RURAL ROUTES/Margot Ford McMillen

Those Who Remember the Civil War Fondly

On July 4, there was a parade of old cars on Court Street. The first convertibles, each restored a polished to 1960s glamor, carried the names of local-boy soldiers killed in Vietnam, each with a name and each carrying family members. The bright colors of the cars, the waving families, provided a moving contrast to the messages on their signs. Kids, born about when I was, dead when I was in college.

After the convertibles came a long line of restored old vehicles driven by veterans, a long line let me repeat, then few motorcycles driven by American Legion members in their vests, then enough fire trucks to make us all worry that the entire county could burn with nobody being able to get to the trouble. Then, finally, the high school band and at the end, where they always are, the horses.

It was a fine parade, brought a lot of people downtown, and it carried its bit of controversy. One parader, a Vietnam veteran who is a known entity here, long-bearded and addled, soft-spoken and sometimes drunk, drove his military-style jeep with the Confederate flag displacing Old Glory for the highest position. We all know this guy but I was surprised the veterans in the parade hadn’t pulled his display out.
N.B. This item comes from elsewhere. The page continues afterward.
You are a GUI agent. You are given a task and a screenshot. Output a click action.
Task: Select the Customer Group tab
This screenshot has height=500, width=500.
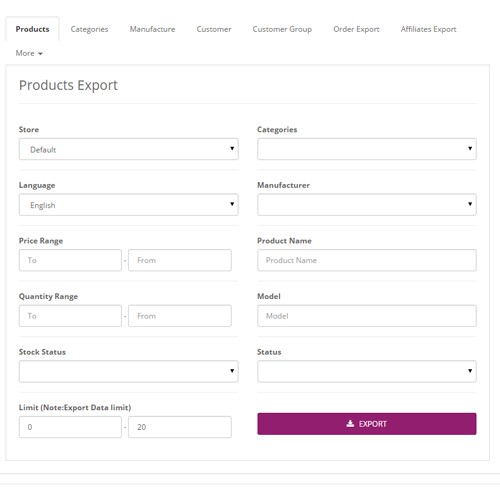pos(282,29)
I figured that they figured that the VFWs are full of vets ready to flick into PTSD mode and, hey, it’s tough to be a single guy in a small town.

But, around me and my friends who had come mostly to hear the band and opine about the horses, minds reeled and tongues wagged when the jeep rolled by.
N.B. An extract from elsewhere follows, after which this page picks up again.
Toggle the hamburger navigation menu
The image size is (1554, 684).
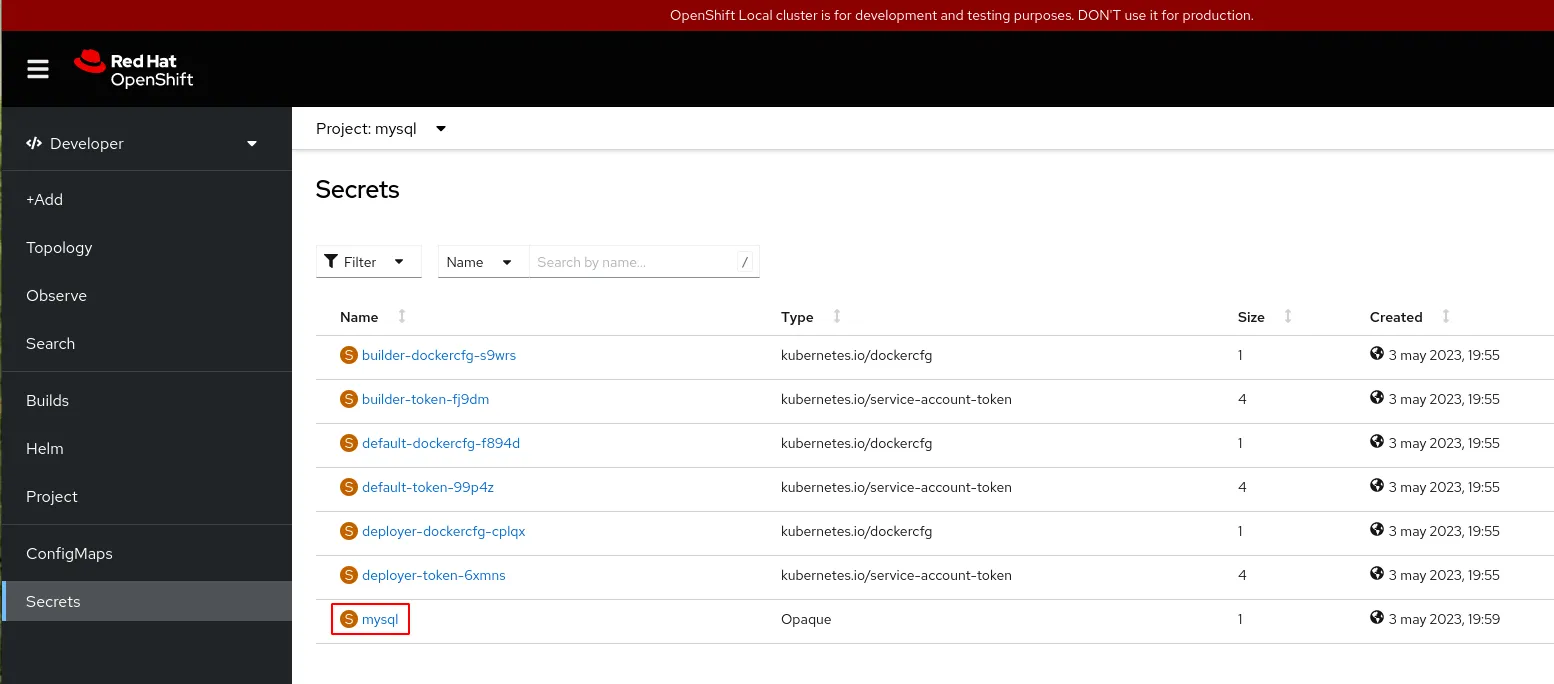pos(38,69)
“We should boo,” said Jane. I replied that that’s exactly the attention he wanted.

“We should turn our backs then,” she said, with the kind of giggle that said she wouldn’t do it unless I did.

I said I needed time to process. Just as I said it, one couple standing near me gave each other a high-five.

“Republicans,” Jane said.

“Where is the band?” I countered, hoping to distract her.
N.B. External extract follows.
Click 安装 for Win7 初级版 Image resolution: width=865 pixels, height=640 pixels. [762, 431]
Now I’ve had some time to process and it’s clear that the Confederate flag has a ton of lessons for us, first of which is that we need to study war differently. For the winners, wars are easy to forget. Witness the “Made in Vietnam” sticker on your latest t-shirt.

For the losers, it’s a different story. The symbols of the loss go on for years, adopted by every disheartened citizen and defended... forever.

The 150th anniversary of Civil War battles goes on. The Missouri State Museum put together a nice display, with displays and stacks of brochures you could carry off. Since I know the people assigned to carry this display around, I stopped to say howdy and I pointed out the major error... there is only one image of a woman, and she was in a panel that represented refugees from the rural areas of the state, driven from home to the city of St. Louis.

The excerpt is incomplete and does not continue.